Path Finding on High-Dimensional Free Energy Landscapes

We present a method for determining the average transition path and the free energy along this path in the space of selected collective variables. The formalism is based upon a history-dependent bias along a flexible path variable within the metadynamics framework but with a trivial scaling of the cost with the number of collective variables. Controlling the sampling of the orthogonal modes recovers the average path and the minimum free energy path as the limiting cases.

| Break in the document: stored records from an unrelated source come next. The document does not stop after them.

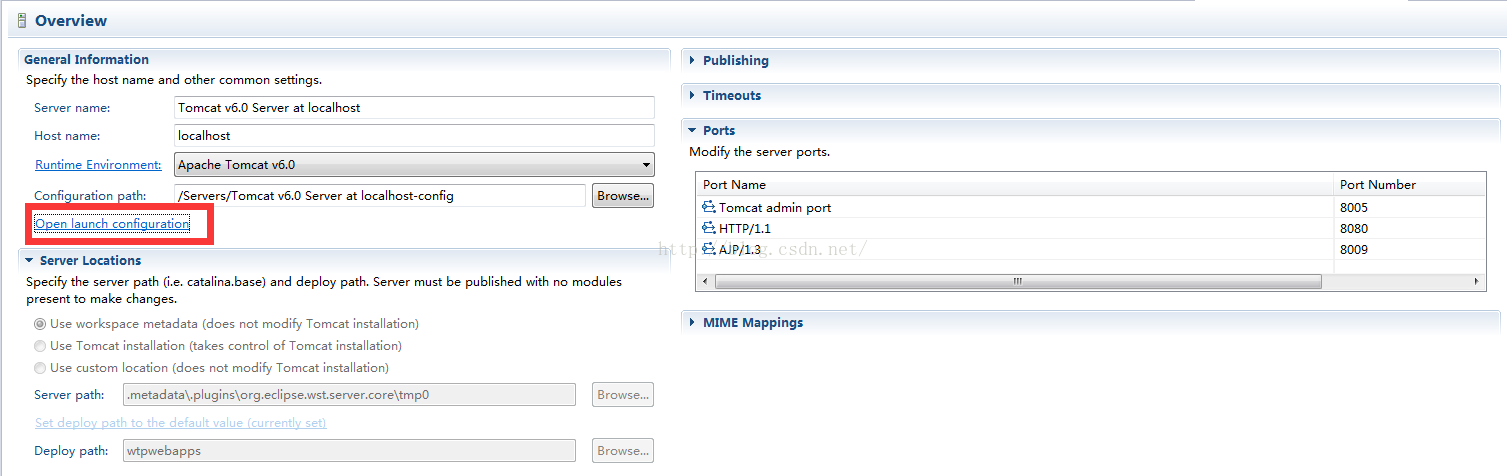Click the Overview server icon in header
The width and height of the screenshot is (1507, 476).
tap(22, 20)
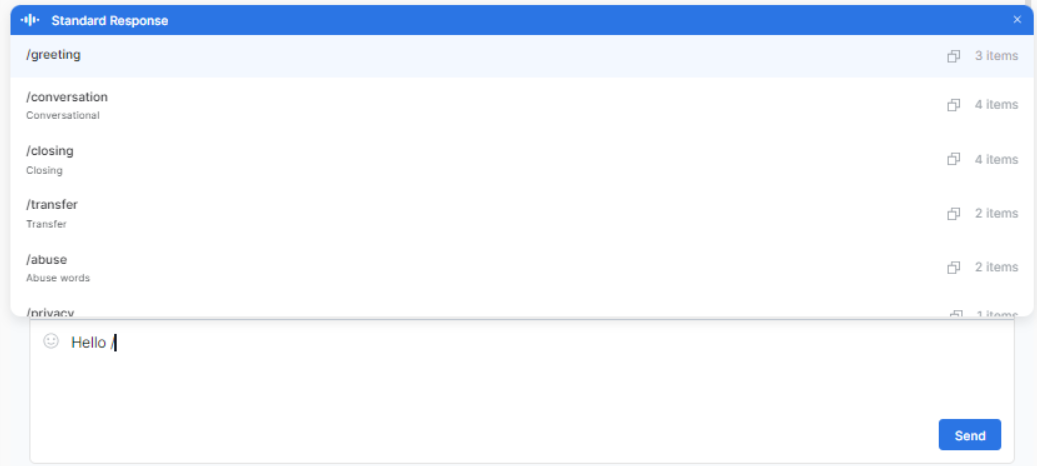Click into the message text field
The width and height of the screenshot is (1037, 466).
pyautogui.click(x=500, y=380)
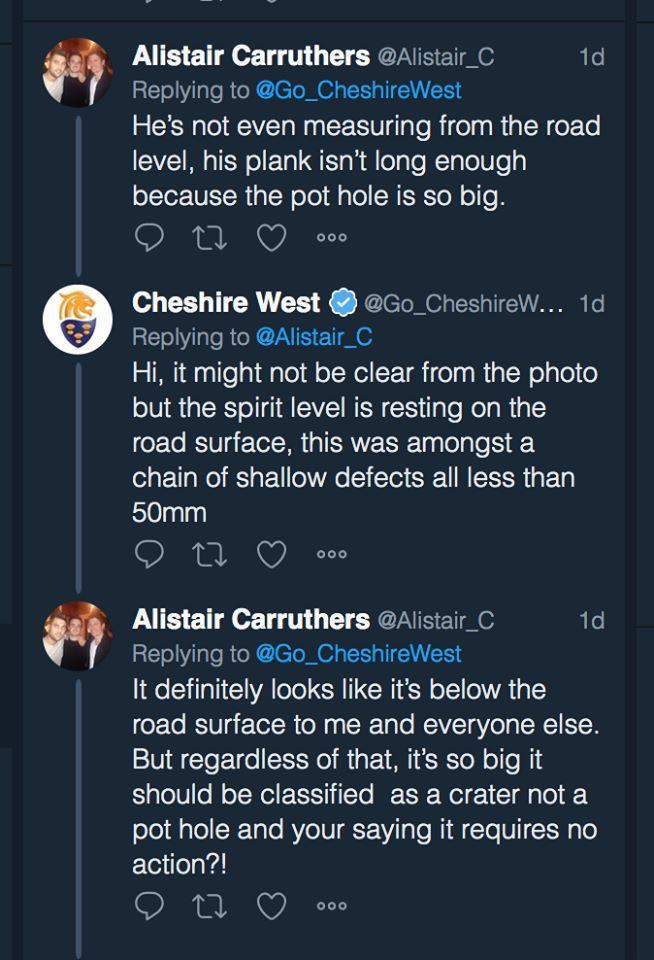
Task: Open more options on Cheshire West tweet
Action: point(331,553)
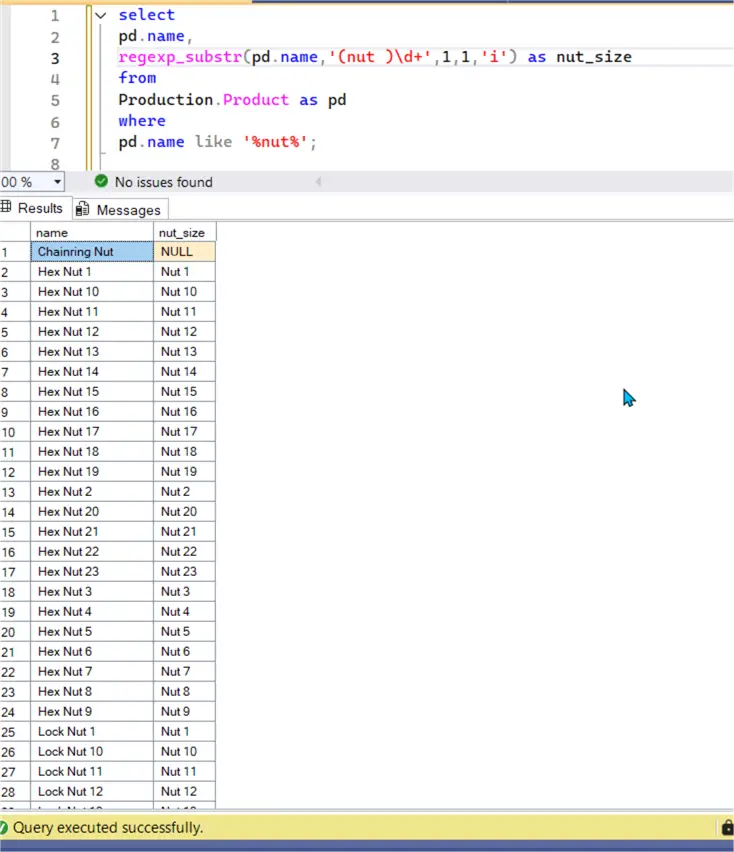Click the query success checkmark status icon
The width and height of the screenshot is (734, 852).
(5, 828)
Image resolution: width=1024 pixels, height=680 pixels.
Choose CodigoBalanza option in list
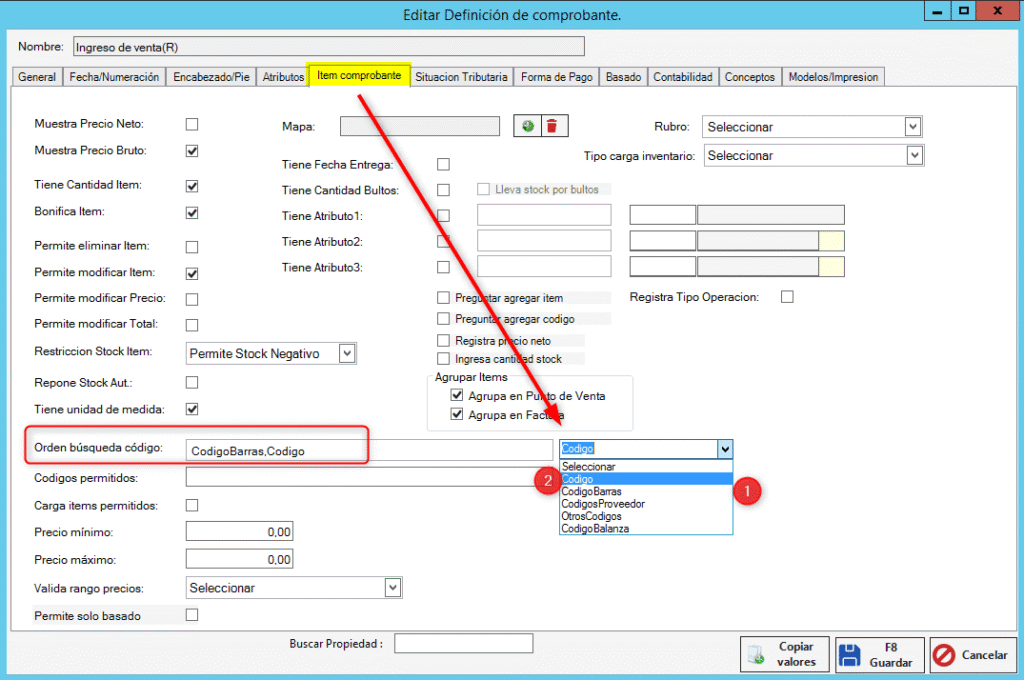click(595, 528)
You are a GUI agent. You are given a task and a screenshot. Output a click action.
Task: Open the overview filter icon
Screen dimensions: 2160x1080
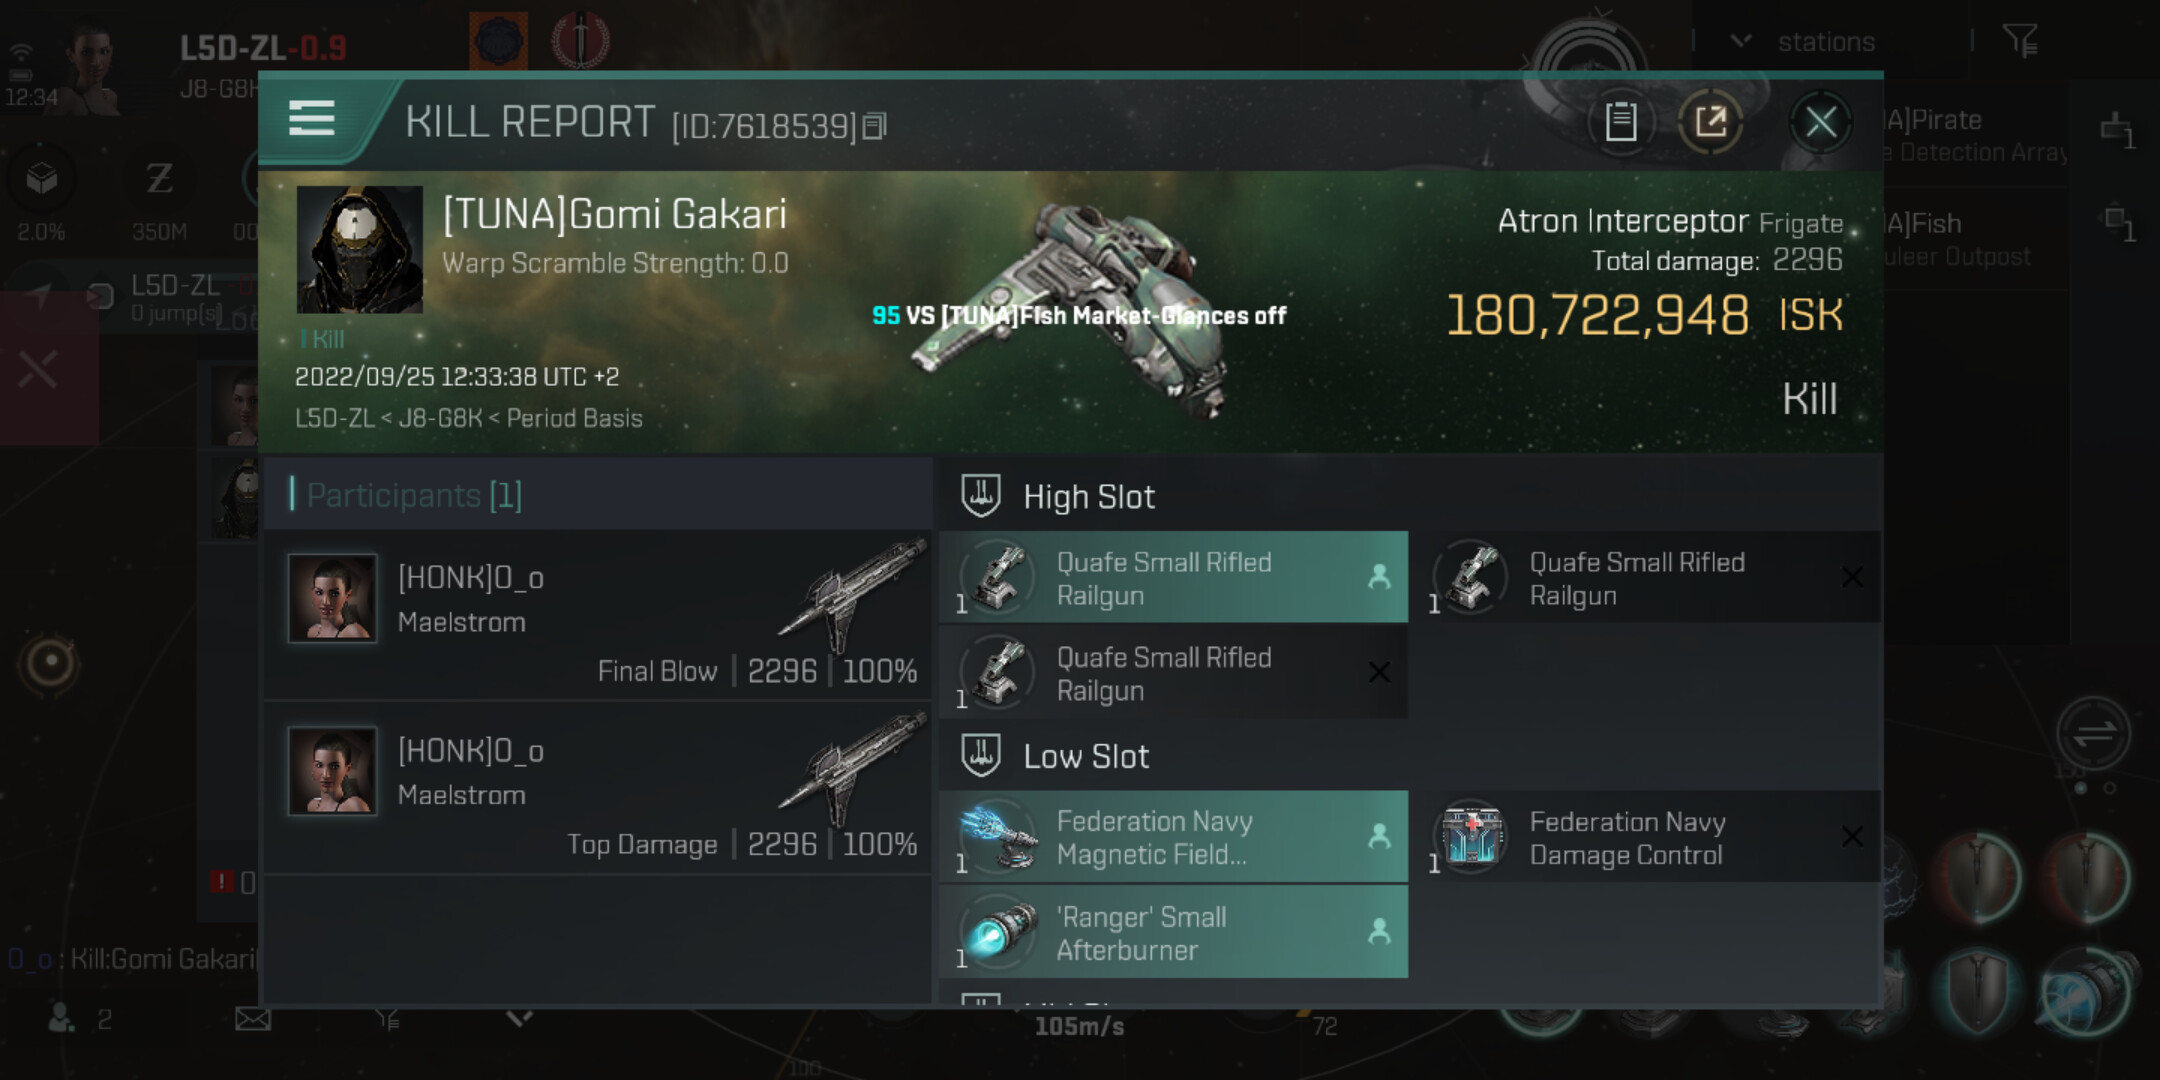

The method is applied to resolve the path and the free energy of a conformational transition in alanine dipeptide.

Figure 1

Dynamic trajectories that start in reactant state $A$ and end in product state $B$ tend to localize in a valley of the free energy landscape. While reconstructing the free energy along a guess path ${\mathbf{s}}_g(\sigma {)}_g$ to escape the stable states and sample barrier crossings, the guess path is evolved in the perpendicular (hyper) planes $S_{{\sigma }_g}$, to converge at the average transition path together with its free energy profile.

Figure 2

Left: time evolution of a transition path, ${\mathbf{s}}_g(\sigma {)}_g$, that started from a straight path between $C{7}_{\mathrm{eq}}$ and $C{7}_{\mathrm{ax}}$, shown on a background of the alanine dipeptide $(\varphi ,\psi )$ landscape {previously computed using (normal) metadynamics [21]}. Middle: evolution of the free energy profile along the path-collective variable ${\sigma }_g(\mathbf{z})$. Right: probability distribution along three hyperplanes, also indicated in the left panel, illustrating the poorly bound reaction valley at $B$.